### [Gestellte Aufgabe 1]
Prüfe, ob die folgenden Aussagen mit dem Textauszug übereinstimmen, und belege jedes Ja oder Nein mit den entscheidenden Worten des Textauszugs im genauen Wortlaut: (a) Die Suns haben acht Jahre in Folge die Playoffs verpasst. (b) Eric Bledsoe hat noch drei Jahre Vertrag. (c) Zehn Spieler im Kader sind 24 Jahre alt oder jünger.
### [Gestellte Aufgabe 2]
Unter welchem Schlagwort spricht man laut dem Textauszug in Phoenix vom neuen Jugendkurs?
### [Gestellte Aufgabe 3]
Gib den Abschnitt des Textauszugs wortgetreu aus, der bei „Zehn Spieler im“ beginnt und mit „Haudegen im Kader.“ endet.

### [Textauszug]
######
Die Suns stehen inzwischen bei acht Jahren in Folge ohne Playoff-Teilnahme. Erinnerungen an die spektakulären Zeiten, in denen Steve Nash und Amar'e Stoudemire die beste Offense der Liga anführten, verdunsten Stück für Stück im Wüstenstaub. Sarver und sein "Stellvertreter" McDonough versuchten zwar Sommer für Sommer, per Free Agency oder Trade die Durststrecke zu beenden - scheiterten aber konstant.

Das Problem: Es gab kein Konzept. Mal streckten sie ihre Fühler nach LaMarcus Aldridge aus, mal nach Carmelo Anthony, mal nach Blake Griffin oder Kevin Love. Überzeugen konnten sie aber niemanden, wobei sich die Frage stellt, was das überhaupt gebracht hätte (vermutlich nichts).

Nun hat das krampfhafte Werben um Stars ein Ende. Mit der Verlängerung McDonoughs, der sich für einen Jugend-Kurs stark macht, und der Aussage Sarvers fand ein Kurswechsel statt, der durchaus ungewöhnlich ist (denn wann lässt sich ein Besitzer schon mal überzeugen?).

Zehn Spieler im Kader sind 24 oder jünger und strotzen nur so vor Talent. Booker entwickelt sich zu einem Elite-Scorer, Tyler Ulis soll eines Tages mehr sein als ein Backup und das Potenzial der Bigs Marquese Chriss und Dragan Bender ist weiterhin riesig. Sie sollen noch ein, zwei Jahre von Tyson Chandler lernen, dem letzten alten Haudegen im Kader.

Auch Rookie Jackson passt selbstverständlich in dieses Raster und hat im ersten Jahr keinen Druck, Spiele gewinnen zu müssen. Die Entwicklung der Jungspunde steht endlich über allem und soll eine rosige Zukunft bringen. In Phoenix spricht man von #TheTimeline, was getrost als "Process" des Westens bezeichnet werden darf.

Wem nun auffällt, dass Eric Bledsoe in dieses Konzept nicht so ganz reinpasst, sei gesagt: stimmt. Der 27-Jährige hat noch zwei Jahre Vertrag und ist fast schon traditionell ein Trade-Kandidat. Doch: Erzwingen werden die Verantwortlichen nichts. Auf ein sehr gutes Angebot, welches weiteres Talent und/oder Picks einbringen würde, ginge man sicherlich ein. Handlungsdruck gibt es aber nicht, denn auch ohne einen Deal gehen die Suns mit viel Cap Space und genügend Picks in die Zukunft. Gut möglich also, dass Bledsoe bis zu seinem Vertragsende in Phoenix bleibt, damit die jungen Spieler nicht auf sich allein gestellt sind.

Dass die Suns in einen Trade von Kyrie Irving involviert werden, wird immer unwahrscheinlicher. Denn die Cavs würden wohl - neben Bledsoe - auch Jackson fordern. Und den gibt man nicht aus der Hand.

Die Schwachstellen der Phoenix Suns

Auch wenn das jetzt langweilig klingt: Die große Stärke - die Jugend - ist ein ebenso großer Schwachpunkt. Wie gewinnt man enge Spiele? Wie befreit man sich aus einem Sumpf während einer Niederlagen-Serie? Wie hält man die Motivation aufrecht in einer Western Conference, in der man in nahezu jedem Spiel der Außenseiter ist?
######
### [Gezeigtes Material]
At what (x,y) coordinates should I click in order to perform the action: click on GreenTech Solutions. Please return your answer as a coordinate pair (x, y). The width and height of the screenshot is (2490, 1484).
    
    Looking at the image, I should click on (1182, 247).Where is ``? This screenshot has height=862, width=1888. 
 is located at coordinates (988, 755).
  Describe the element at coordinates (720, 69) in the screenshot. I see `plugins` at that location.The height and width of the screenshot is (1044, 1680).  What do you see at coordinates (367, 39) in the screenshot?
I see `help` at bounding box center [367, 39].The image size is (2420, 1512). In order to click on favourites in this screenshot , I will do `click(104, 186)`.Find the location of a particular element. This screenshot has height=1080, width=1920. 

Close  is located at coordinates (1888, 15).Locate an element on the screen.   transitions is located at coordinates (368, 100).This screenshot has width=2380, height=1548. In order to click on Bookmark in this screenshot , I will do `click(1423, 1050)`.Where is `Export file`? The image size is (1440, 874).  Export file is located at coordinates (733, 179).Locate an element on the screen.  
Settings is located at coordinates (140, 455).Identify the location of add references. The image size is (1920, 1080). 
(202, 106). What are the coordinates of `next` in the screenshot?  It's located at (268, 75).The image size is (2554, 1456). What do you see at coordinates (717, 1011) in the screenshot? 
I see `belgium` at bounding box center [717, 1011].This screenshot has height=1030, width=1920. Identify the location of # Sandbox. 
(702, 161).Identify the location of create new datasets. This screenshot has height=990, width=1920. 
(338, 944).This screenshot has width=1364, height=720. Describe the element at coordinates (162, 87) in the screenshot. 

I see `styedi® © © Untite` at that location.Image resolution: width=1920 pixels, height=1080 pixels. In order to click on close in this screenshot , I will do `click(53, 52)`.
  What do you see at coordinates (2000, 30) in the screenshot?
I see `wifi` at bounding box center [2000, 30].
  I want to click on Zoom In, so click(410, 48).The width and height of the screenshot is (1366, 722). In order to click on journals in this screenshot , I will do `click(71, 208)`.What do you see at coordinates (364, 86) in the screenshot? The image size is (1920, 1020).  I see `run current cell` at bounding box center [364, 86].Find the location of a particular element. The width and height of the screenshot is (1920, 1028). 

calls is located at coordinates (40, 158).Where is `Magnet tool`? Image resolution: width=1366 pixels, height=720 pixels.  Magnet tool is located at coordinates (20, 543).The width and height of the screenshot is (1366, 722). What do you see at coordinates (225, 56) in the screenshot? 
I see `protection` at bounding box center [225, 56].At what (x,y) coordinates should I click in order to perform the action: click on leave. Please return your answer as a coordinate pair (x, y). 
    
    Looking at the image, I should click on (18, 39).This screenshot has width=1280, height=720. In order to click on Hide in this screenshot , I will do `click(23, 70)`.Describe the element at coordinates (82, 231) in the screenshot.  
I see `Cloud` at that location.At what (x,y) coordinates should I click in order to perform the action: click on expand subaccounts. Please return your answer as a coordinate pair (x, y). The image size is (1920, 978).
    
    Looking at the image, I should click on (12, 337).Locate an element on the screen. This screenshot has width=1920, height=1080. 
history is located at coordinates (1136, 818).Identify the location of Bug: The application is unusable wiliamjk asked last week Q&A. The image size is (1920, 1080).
######
### [Schriftliche Antwort 1]
(a) Ja: „Die Suns stehen inzwischen bei acht Jahren in Folge ohne Playoff-Teilnahme.“
(b) Nein: „Der 27-Jährige hat noch zwei Jahre Vertrag“
(c) Ja: „Zehn Spieler im Kader sind 24 oder jünger“

### [Schriftliche Antwort 2]
Man spricht von #TheTimeline.

### [Schriftliche Antwort 3]
Zehn Spieler im Kader sind 24 oder jünger und strotzen nur so vor Talent. Booker entwickelt sich zu einem Elite-Scorer, Tyler Ulis soll eines Tages mehr sein als ein Backup und das Potenzial der Bigs Marquese Chriss und Dragan Bender ist weiterhin riesig. Sie sollen noch ein, zwei Jahre von Tyson Chandler lernen, dem letzten alten Haudegen im Kader.